Fifteen Panels were installed as planned (prior article: Going Solar in Yokohama). Again I am amazed at the dependability of craftspeople in Japan. They appear on time, normally know what to do and proceed to deliver their work as scheduled. On January 29, the utility will come, install the second electricity meter, and then we can try out making home power.
The scaffolding is done extra for the one hundred homes of the Yokohama City project, they want no accidents. Normally there would be only the ladder and the lift-ladder (already removed when this picture was taken, more here). The rooftop team coordinated by Nitten Solar worked well, took regular breaks and finished by early afternoon.

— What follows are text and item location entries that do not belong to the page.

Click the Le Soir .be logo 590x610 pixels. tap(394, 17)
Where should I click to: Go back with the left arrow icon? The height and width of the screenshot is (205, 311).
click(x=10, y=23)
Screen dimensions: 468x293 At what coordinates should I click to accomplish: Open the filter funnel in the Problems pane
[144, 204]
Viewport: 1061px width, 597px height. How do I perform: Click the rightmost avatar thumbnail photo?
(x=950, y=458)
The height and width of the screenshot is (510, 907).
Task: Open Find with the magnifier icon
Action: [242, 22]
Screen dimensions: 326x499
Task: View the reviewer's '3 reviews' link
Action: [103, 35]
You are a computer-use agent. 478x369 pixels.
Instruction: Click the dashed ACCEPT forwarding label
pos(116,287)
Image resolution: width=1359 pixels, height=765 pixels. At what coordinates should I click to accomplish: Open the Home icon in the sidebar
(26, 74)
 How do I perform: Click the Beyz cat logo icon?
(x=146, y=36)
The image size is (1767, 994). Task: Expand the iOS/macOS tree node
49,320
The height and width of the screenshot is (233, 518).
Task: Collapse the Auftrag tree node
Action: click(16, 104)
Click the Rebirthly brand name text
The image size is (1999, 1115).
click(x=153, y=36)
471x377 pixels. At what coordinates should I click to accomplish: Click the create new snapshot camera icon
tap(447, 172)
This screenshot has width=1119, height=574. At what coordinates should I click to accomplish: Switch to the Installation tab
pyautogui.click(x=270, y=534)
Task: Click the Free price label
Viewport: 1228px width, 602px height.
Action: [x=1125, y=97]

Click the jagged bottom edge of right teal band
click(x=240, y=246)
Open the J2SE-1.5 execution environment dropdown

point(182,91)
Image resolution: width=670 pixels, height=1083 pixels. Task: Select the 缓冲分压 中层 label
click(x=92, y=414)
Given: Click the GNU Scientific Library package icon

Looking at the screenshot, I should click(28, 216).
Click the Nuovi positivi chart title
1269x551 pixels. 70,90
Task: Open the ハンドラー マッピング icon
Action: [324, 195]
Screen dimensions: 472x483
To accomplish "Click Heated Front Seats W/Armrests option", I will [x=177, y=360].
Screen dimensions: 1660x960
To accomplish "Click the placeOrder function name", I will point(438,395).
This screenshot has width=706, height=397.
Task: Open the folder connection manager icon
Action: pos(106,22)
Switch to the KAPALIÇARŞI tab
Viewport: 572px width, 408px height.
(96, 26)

Electric wiring work and installation of the HEMS took much longer, way into darkness. If I figure out how to do it I will make the actual power generation data available, which we can access on the home LAN and which are shared with Yokohama City via Toshiba, the supplier of the Home Energy Management System.
Setting up the Toshiba Feminity Home automation system took another specialist to come by, authenticate himself to the system through a company laptop he brought, show us the registration page and and tell us the initial password. Toshiba then proceeded to confirm the e-mail address and sent all the personal data including the log-in password and recovery "secret" over unencrypted e-mail. So much for information security.
The Feminity home server interface
feels like it is 2003 all over again. Other than the web page that is in English, the server interface is only in Japanese. Among a vast menu there is one button for the energy monitor, the rest is a thinly veiled attempt at spamming home shopping and Toshiba home automation products, which are like the other makers' products - not compatible among each other. Unlikely to buy a single piece of home automation until the systems of all makers are standardized and compatible.
What is your experience (or expectation) about "going solar?"